The Impact Of Ethical Transgressions On Health Reform
The healthcare crisis is attributed to many factors, but not the unethical suppression of innovation. Innovation that improves the quality of care, thus reducing utilization, was advanced twenty years ago as the only solution to healthcare economics.
The ability to stimulate immune function has vast implications for health reform, but is held to be unavailable. In reality, the potent immunostimulating properties of lithium and antidepressants were documented as early as 1981, but suppressed by vested interests. In 1981, I published the first of nine reviews on the immunostimulating and antimicrobial properties of lithium and antidepressants.
In a review published in 1983, I proposed that in order to stimulate immune function, an agent would need to have mood elevating properties. In working with pioneers in prostaglandin research, I learned that these molecules, when synthesized excessively, depress every component of immune function. In the early nineteen seventies, David Horrobin showed that antidepressants and lithium inhibit prostaglandins. In 1977, he showed that prostaglandins regulate DNA and RNA. Subsequently Millie Hughes- Fulford and others showed that prostaglandins regulate the synthesis, inhibition, and expression of genes, and R.A Goodlad that they regulate cell replication, when cancer is accelerated replication of abnormal cells. Twenty years ago, prostaglandins owned cancer research and therapeutics
Immunostimulation is highly relevant to all pathogens, including the acquired immunodeficiency disorder, methicillin resistant staphylococcus aureus (MRSA) hospital acquired infections (HAIs), Salmonella, many parasitic disorders including malaria, influenza, pandemic influenza, and the toxins of bioterrorism. To an enhanced immune system, the strain of HIV or H5N1 is immaterial, the rapid mutation of HIV or no significance. Stimulating immune function is relevant to primary immunodeficiency disorders, and to cancer. It has vast potential in veterinary medicine, marine biology, and the preservation of species. Various laboratories continue to pursue immunostimulation, when the problem was solved more than a quarter of a century ago. Depression, itself caused by excessive prostaglandin production in the brain, predisposes to infectious disorders, autoimmune disorders, cardiovascular disorders, neurovegetative disorders, and to cancer. It accelerates death from cancer, and increases cancer mortality.
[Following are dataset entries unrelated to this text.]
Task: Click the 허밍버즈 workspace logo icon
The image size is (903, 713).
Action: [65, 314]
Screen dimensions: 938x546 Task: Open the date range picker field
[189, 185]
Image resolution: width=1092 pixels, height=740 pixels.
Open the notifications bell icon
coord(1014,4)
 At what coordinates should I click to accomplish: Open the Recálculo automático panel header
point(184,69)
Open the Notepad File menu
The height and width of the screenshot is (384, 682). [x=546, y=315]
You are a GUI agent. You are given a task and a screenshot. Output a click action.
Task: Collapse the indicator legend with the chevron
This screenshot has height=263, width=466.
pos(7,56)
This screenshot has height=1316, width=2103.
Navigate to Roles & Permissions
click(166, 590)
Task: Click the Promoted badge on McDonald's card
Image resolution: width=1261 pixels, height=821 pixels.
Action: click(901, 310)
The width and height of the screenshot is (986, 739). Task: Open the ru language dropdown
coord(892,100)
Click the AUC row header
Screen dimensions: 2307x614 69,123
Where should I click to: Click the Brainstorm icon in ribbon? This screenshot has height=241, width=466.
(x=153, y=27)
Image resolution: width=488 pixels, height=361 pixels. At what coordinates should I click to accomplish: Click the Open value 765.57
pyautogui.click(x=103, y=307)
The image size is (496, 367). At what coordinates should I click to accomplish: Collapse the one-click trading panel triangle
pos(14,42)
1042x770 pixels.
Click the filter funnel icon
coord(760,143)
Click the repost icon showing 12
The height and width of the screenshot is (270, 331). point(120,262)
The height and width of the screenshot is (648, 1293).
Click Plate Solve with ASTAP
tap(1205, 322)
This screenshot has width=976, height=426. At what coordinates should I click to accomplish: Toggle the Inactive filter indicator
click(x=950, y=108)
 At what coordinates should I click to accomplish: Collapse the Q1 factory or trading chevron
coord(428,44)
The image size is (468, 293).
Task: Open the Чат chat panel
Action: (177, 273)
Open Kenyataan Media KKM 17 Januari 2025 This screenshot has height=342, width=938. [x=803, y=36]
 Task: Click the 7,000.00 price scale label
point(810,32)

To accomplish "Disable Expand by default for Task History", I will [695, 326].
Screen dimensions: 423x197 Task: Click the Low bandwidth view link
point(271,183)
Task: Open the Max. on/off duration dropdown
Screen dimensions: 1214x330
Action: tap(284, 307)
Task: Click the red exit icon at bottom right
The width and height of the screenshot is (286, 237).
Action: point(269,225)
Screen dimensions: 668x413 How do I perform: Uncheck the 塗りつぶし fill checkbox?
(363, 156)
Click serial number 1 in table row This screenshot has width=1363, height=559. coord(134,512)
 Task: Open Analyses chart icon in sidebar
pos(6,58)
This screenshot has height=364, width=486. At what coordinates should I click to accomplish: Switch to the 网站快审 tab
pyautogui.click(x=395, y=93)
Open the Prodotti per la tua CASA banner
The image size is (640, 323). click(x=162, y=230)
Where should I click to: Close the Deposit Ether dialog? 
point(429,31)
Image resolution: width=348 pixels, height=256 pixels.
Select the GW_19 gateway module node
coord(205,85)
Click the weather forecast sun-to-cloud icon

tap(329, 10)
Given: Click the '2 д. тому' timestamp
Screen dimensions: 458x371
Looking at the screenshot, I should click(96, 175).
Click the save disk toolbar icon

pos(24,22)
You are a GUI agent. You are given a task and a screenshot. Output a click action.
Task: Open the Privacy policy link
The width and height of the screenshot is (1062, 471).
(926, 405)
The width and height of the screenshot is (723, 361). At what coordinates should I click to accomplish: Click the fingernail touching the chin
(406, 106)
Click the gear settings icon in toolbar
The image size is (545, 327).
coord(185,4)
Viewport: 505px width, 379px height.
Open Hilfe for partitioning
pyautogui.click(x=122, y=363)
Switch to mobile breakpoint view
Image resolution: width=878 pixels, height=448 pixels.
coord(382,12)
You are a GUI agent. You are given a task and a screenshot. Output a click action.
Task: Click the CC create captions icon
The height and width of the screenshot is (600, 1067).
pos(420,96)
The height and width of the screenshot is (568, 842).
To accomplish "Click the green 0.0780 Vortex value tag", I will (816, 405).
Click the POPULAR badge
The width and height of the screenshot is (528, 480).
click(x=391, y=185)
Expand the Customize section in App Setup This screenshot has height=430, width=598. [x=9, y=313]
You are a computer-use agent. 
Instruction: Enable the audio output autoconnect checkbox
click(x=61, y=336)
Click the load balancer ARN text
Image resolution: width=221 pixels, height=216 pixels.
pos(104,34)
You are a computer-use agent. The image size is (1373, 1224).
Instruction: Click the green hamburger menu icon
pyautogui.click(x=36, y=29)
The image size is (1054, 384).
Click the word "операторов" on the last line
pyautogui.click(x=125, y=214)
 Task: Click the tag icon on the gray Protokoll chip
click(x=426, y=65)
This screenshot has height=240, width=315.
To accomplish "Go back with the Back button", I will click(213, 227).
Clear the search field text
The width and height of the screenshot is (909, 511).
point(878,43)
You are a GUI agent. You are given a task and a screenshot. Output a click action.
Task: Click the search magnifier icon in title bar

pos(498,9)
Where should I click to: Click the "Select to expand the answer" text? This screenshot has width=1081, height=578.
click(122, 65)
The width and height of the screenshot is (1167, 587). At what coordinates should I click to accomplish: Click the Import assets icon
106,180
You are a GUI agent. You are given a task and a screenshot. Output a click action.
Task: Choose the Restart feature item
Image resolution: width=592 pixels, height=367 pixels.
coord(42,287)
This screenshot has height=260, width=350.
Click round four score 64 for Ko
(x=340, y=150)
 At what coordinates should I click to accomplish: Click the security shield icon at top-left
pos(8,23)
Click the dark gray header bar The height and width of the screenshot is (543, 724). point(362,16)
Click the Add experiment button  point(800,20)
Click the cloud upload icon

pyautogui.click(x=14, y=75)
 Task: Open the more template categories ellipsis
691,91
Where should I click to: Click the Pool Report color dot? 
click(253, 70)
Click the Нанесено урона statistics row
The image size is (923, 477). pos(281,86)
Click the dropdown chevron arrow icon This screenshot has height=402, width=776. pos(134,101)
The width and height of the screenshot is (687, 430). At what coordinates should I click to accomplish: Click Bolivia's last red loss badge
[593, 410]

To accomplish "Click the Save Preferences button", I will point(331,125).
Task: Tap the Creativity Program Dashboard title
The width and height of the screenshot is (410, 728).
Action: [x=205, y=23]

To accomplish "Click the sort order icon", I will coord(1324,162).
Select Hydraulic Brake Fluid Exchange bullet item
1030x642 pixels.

At least fifty studies show that antidepressants kill cancer cells, inhibit their proliferation, convert multidrug resistant cells to sensitive, protect nonmalignant cells from damage by ionizing radiation and chemotherapy, and target the mitochondria of cancer cells, while sparing those of health ones. The latter mechanism may explain why antidepressants are known to be effective in such treatment resistant malignancies as gliomas, cancer of the lungs, liver, and kidneys, inflammatory breast cancer, resistant lymphomas, and conceivably others.
Thus cancer is not a hundred different diseases, but one disease with a hundred variations. Antidepressants can arrest cancer in advanced stages, and even reverse it, along with its metastases. The inertia in implementing medical advances would seem to be a failure of ethics, and not science. Conflicts of interest, now much in the news, are financial, or non- financial, of which the non- financial are far more destructive. Refusing to concede that a paradigm is a failure and allowing a promising newcomer to take its place, is the most damaging of all.
Julian Lieb, M.D was a Yale medical school psychiatrist, before switching to the immunopharmacology of infectious disorders and cancer. He is an authority on the role of prostaglandins in depression, infectious disorders, and cancer. Dr Lieb has authored or coauthored forty five articles and nine books.